Readings: Davis, Dernoral. "Medgar Wiley Evers and the Origin of the Civil Rights Movement in

Mississippi," Mississippi History Now, Mississippi

Historical Society, October 2003.

Davis, Dernoral. "When Youth Protest: The Mississippi Civil Rights Movement, 1955-

1970," Mississippi History Now, Mississippi

Historical Society, August 2001.

Video: Testament of a Murdered Man: Medgar Evers

Medgar Wiley Evers was the first permanent field secretary of the Mississippi National Association for the Advancement of Colored People (NAACP). Evers served in this position from 1954 until his assassination in 1963. He was the major force behind the Jackson Movement and worked very closely with young people across the state. Evers was a major “bridge builder” in the Mississippi Civil Rights Movement, reaching out to the other major Civil Rights organizations active in the state in order to better coordinate efforts and activities.
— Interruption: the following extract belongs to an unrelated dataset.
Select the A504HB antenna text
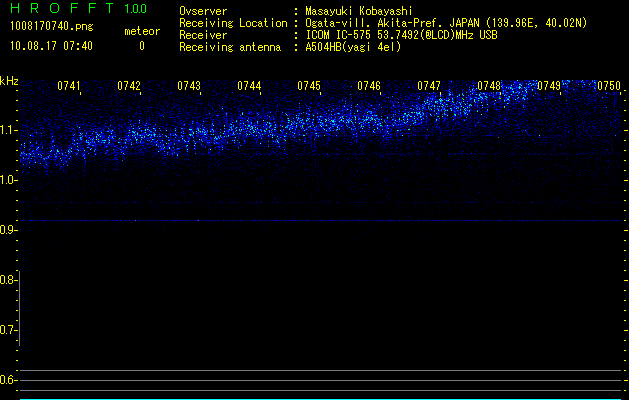The width and height of the screenshot is (629, 400). coord(353,47)
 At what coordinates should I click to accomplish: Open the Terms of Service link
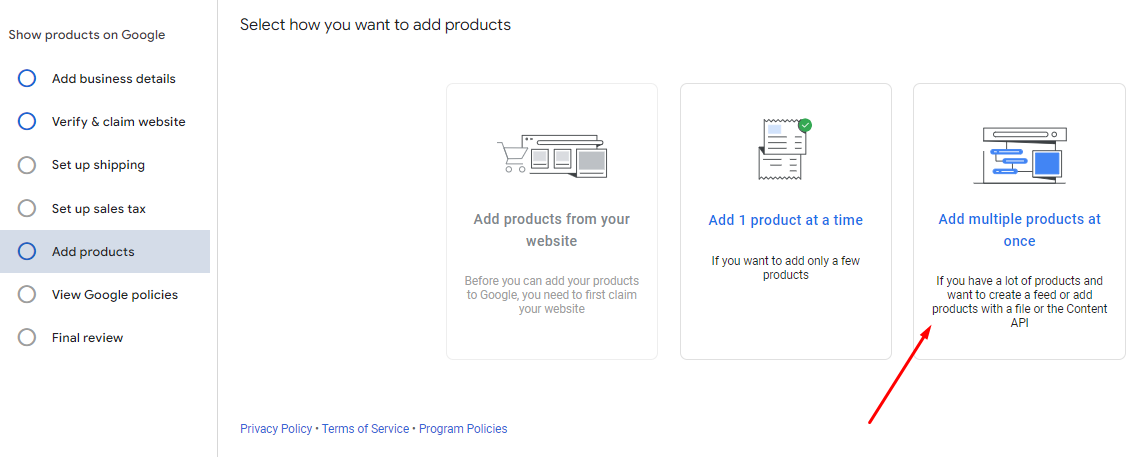(x=365, y=429)
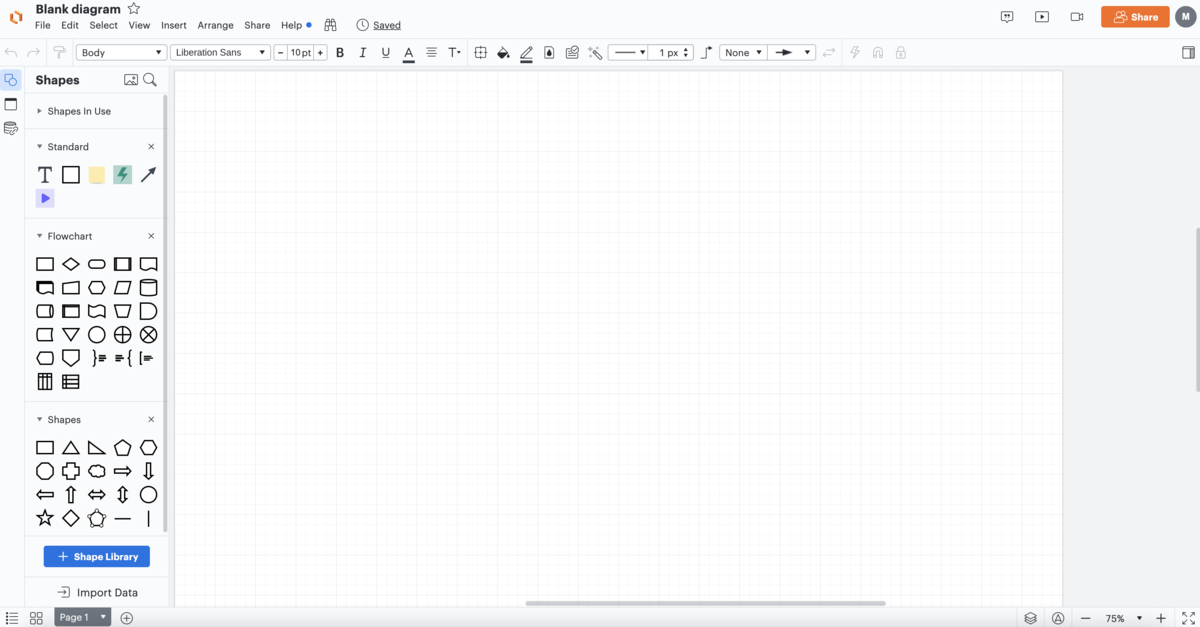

Noon – 1:15:Lunch (provided)

1:30 – 4:00:Preparing presentations

Students will work on preparing their projects for presentations this evening at family night.

5:00 – 6:30: Jackson, Mississippi Civil Rights Driving Tour (The Hamer Institute)

Sites to be explored in the Jackson Civil Rights tour include: Medgar Evers home and museum, PearlStreetAMEChurch and FarishStreetBaptistChurch.

7:30 – 9:00 Family Night and Receptions

Students’ familiesare invited to see the work of the students and be introduced to the topics studied during the week.

FIELD TRIP

Saturday, July 28, 2007

9:00 a.m. Leave from JSU (The Hamer Institute)

The group will meet Ms. Jacqueline Byrd-Martin for a tour of historic civil rights landmarks in McComb, Mississippi.

We will return to JSU at approximately 3:30 p.m.